Crise grecque : «Trop, c'est trop!»



En Grèce, «Syriza», mouvement de la gauche radicale, rassemble les foules. A Salonique, des milliers de personnes ont défilé pour protester contre les nouvelles mesures d'austérité et l'explosion du chômage. «Trop, c'est trop !», ont-ils dit devant les caméras. Panagiotis Grigoriou, notre blogueur associé, poursuit son récit politique de la crise grecque.


On a fait observer depuis longtemps que «[le] héros de la tragédie, emporté par son hubris, est évidement le peuple athénien (...)» [Cornelius Castoriadis, Thucydide, la force et le droit], et nous y sommes toujours et encore. Puis, des décennies durant, le despotisme culturel du Zeitgeist issu d'une certaine «spiritualité de masse», a fini par dévorer tout sens critique et peut-être bien, tout sens.

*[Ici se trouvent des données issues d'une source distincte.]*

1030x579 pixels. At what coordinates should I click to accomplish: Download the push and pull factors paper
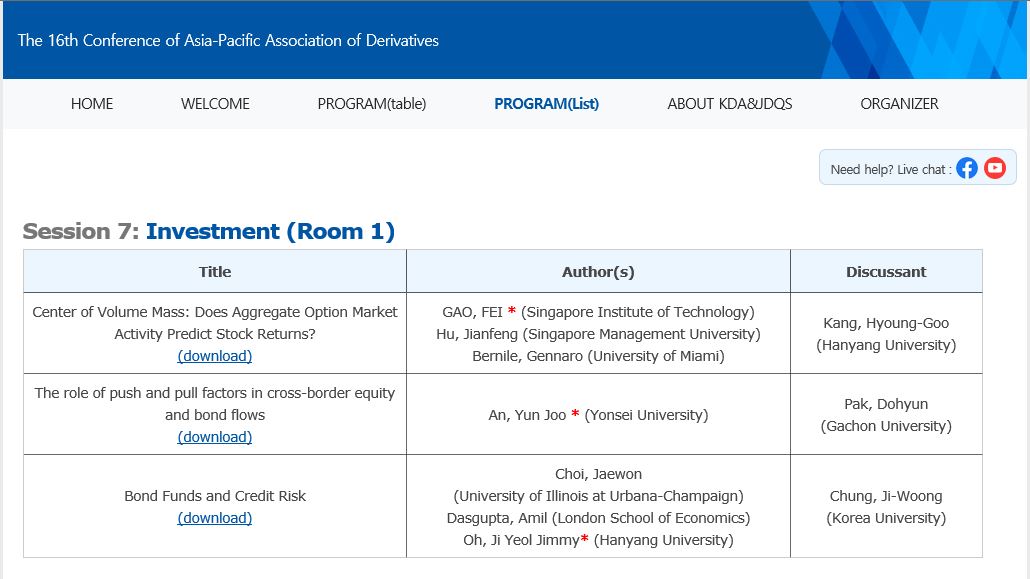point(215,436)
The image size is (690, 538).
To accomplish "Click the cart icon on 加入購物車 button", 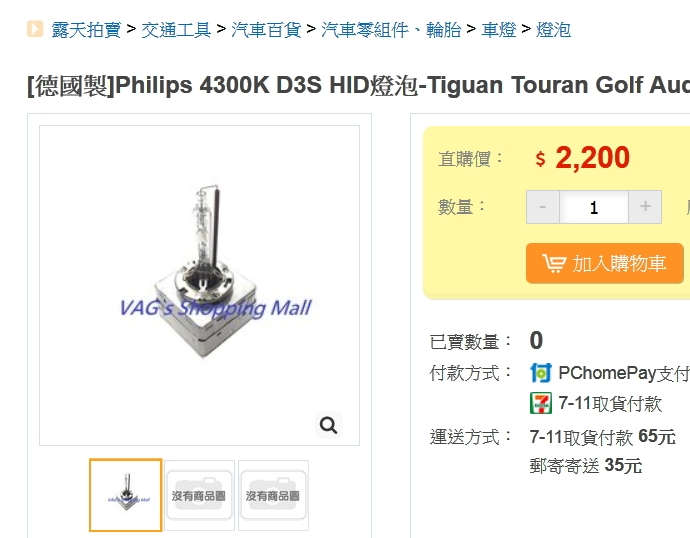I will [x=554, y=264].
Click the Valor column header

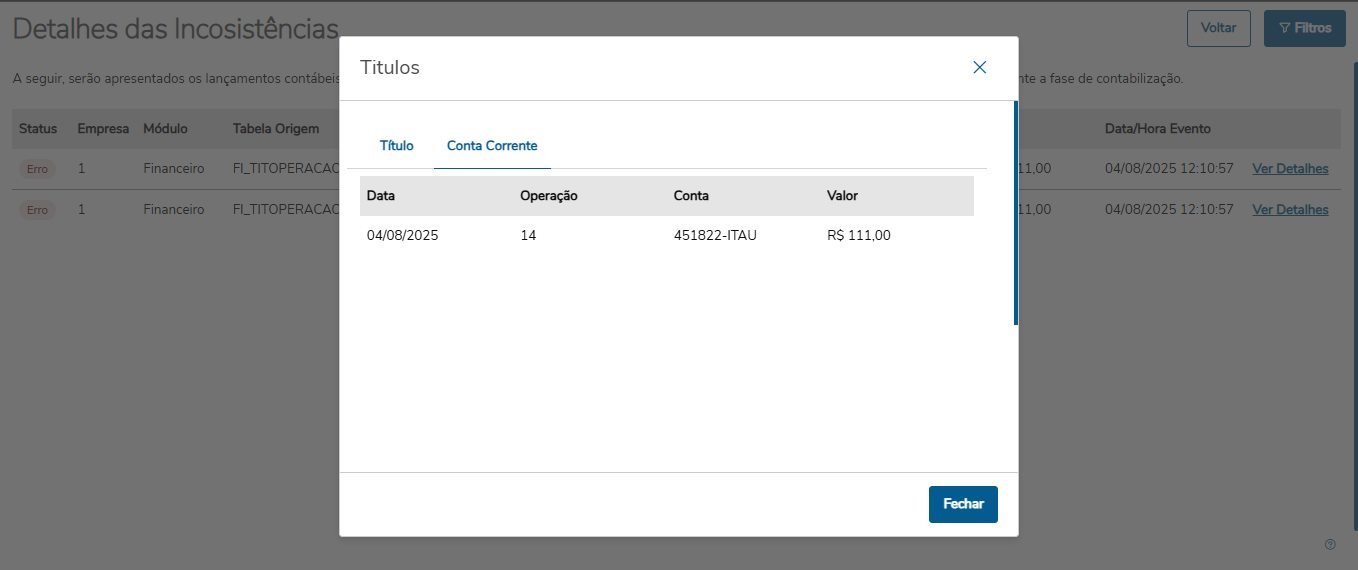pos(842,196)
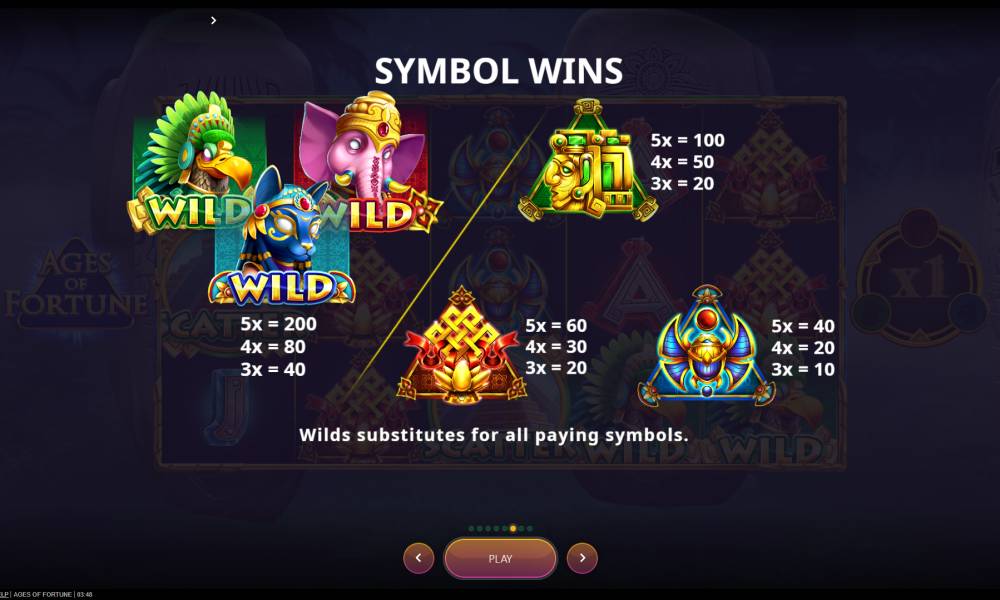This screenshot has height=600, width=1000.
Task: Click the PLAY button
Action: pos(500,559)
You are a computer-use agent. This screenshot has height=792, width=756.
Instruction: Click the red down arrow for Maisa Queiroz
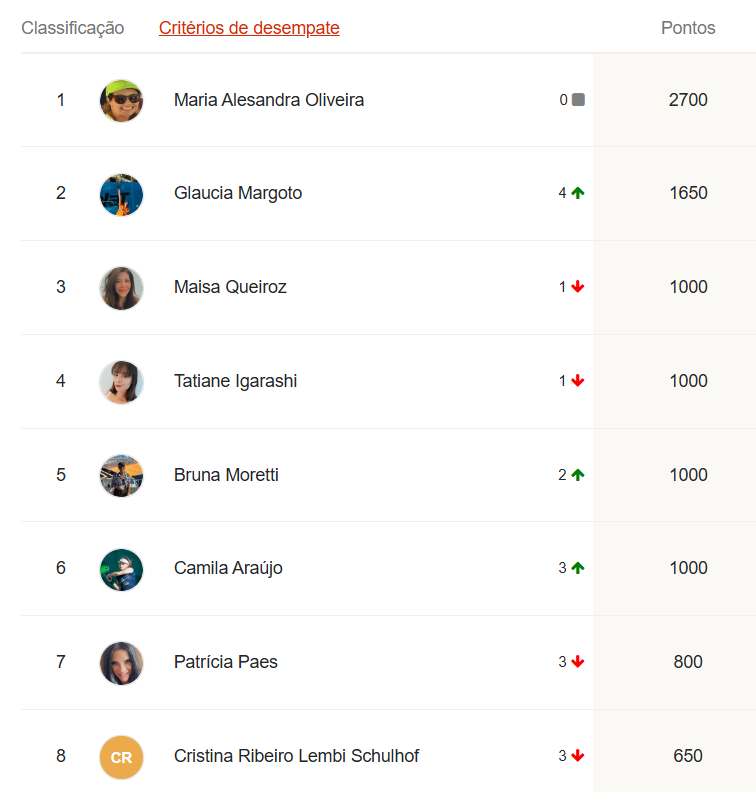[x=578, y=287]
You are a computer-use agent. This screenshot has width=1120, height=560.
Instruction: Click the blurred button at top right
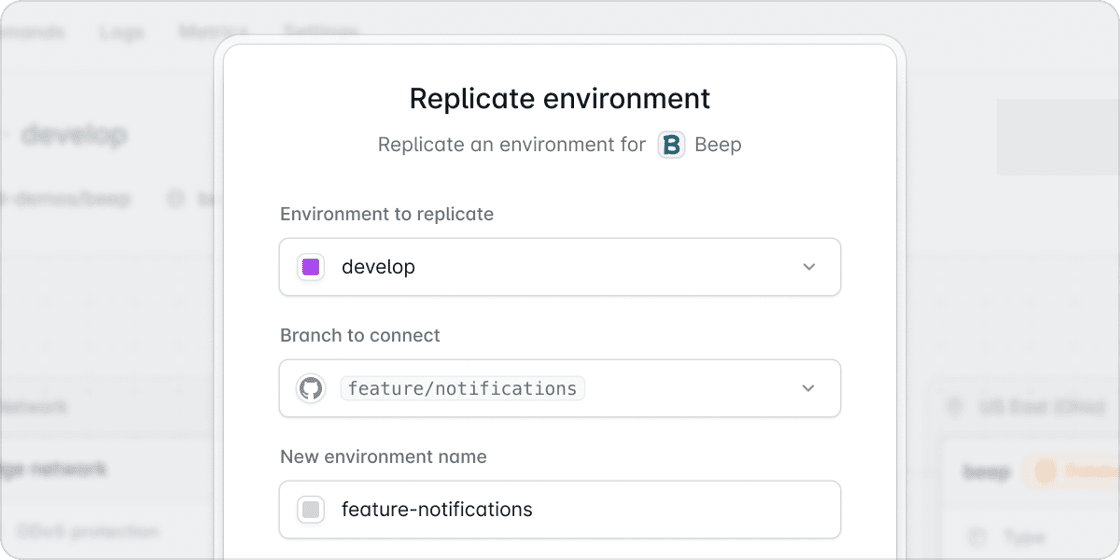tap(1058, 137)
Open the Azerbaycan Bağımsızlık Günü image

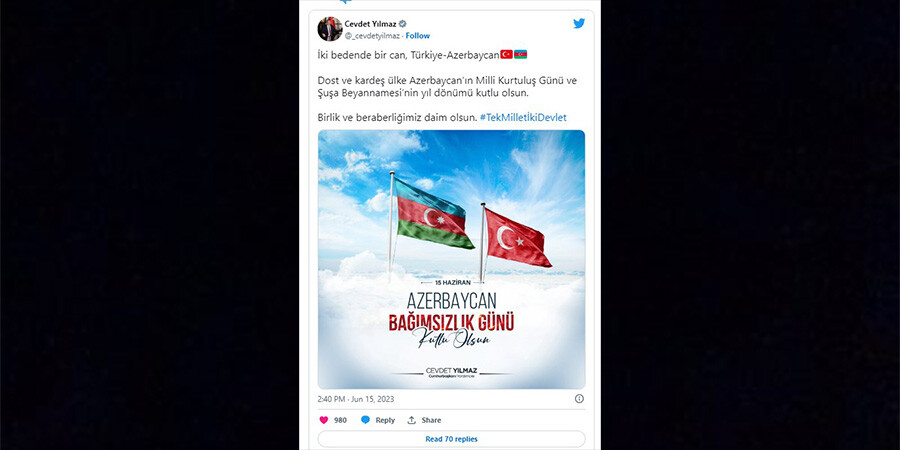(452, 259)
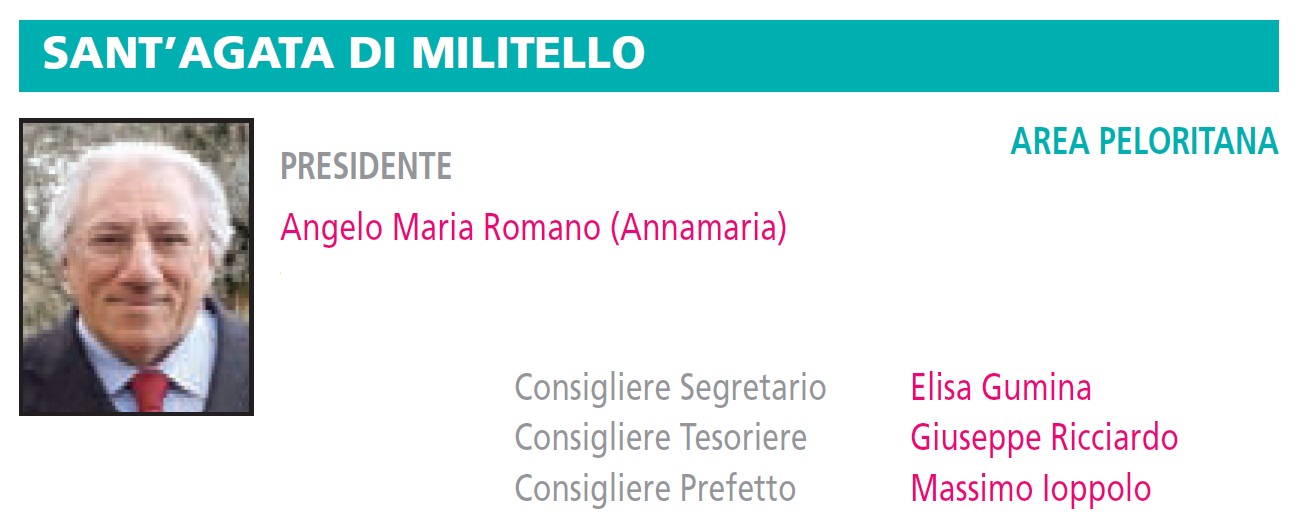Click the SANT'AGATA DI MILITELLO heading
This screenshot has width=1299, height=532.
point(344,54)
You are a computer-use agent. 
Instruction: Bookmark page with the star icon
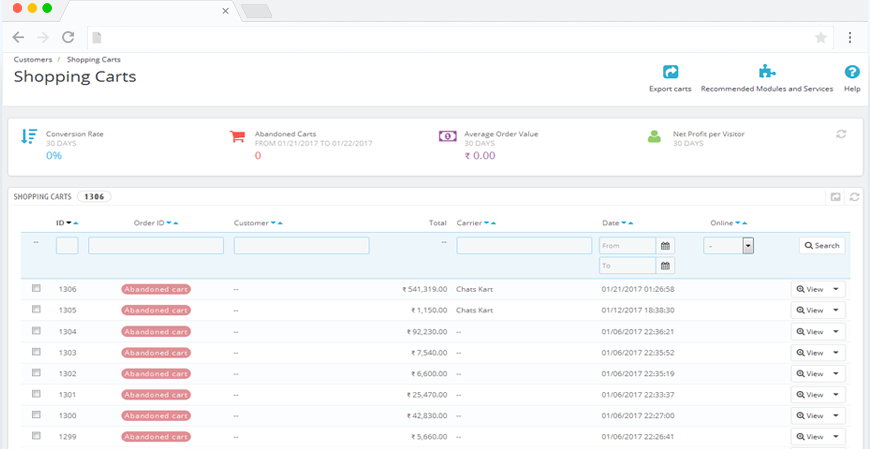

Nous étions même prévenus de «[la] négligence, et presque l'aveuglement, de la gauche et de son intelligentsia face à ce phénomène de la suffisance avec laquelle elles ont regardé la culture de masse en la considérant depuis toujours comme marginale par rapport à ce qu'elles présumaient être le vrai pouvoir : le pouvoir politique et le pouvoir économique. Les faits ont lancé un dur rappel : dans un renversement d'une énergie extraordinaire, ils ont montré que non seulement la culture de masse n'est absolument pas marginale, mais que la politique, l'économie et même la guerre se font aujourd'hui précisément à travers la culture de masse, gouvernant les goûts, les consommations, les plaisirs, les désirs et les passe-temps, les concepts et les représentations, les passions et le mode d'imagination des gens, bien avant leurs idées politiques. Le vote suivra et il semble difficile qu'il soit différent de ce que l'on prévoyait (…)», écrivait Raffaele Simone en 2008, au moment justement où «la crise» devenait... un concept massivement partagé (Le Monstre doux – L'Occident vire-t-il à droite ?). J'y ajouterais que dans sa majorité, l'intelligentsia du peuple de l'État «athèno-centrique», a été suffisamment nourrie aux... croquettes des subventions de l'U.E., ce qui nous ramène droit devant et en toute vapeur, vers les rapports économiques les plus essentiels. On pouvait tout dire, et tout faire dans ce pays, sauf mordre... la main nourricière et historiquement «invisible» du grand marché... toujours plus unique.

PLAINTE DÉPOSÉE
Le futur ne s'annonce pas plus facile mais au moins le vrai pouvoir, à savoir le pouvoir politique et le pouvoir économique sont de retour, crus et dévorants. La bancocratie dite «d'urgence» n'a plus besoin des emballages au même titre qu'avant, l'occident ne vire plus seulement à droite, il vire de bord, sauf que le vent bancocrate peut s'avérer bien mortel pour «la masse» d'abord, et pour sa «culture» ensuite. Nous le savons et nous le sentons tous les jours chez nous en franchissant nos portes ou en ouvrant nos fenêtres. Les Grecs massivement sublimés un temps (long) par le lifestyle de l'euro... primo-arrivant, découvrent désormais que le vrai rapport des forces est politique, de surcroît, à travers une géopolitique où la «culture de guerre» du fait financier, exercerait sur le restant de nos vies un contrôle totalitaire. Elle est in fine terrible parce qu'elle créé : des représentations, des comportements, des institutions et même une nouvelle «République» des méta-Lettres. Soyons lucides, nous assistons bel et bien à un processus accéléré de création historique dont nous ne sommes pas maîtres, pour le moment en tout cas. Et pour tout dire, cette nouvelle variante de la guerre, comme toutes les précédentes d'ailleurs, est créatrice d'irrationalité, de droit et de force.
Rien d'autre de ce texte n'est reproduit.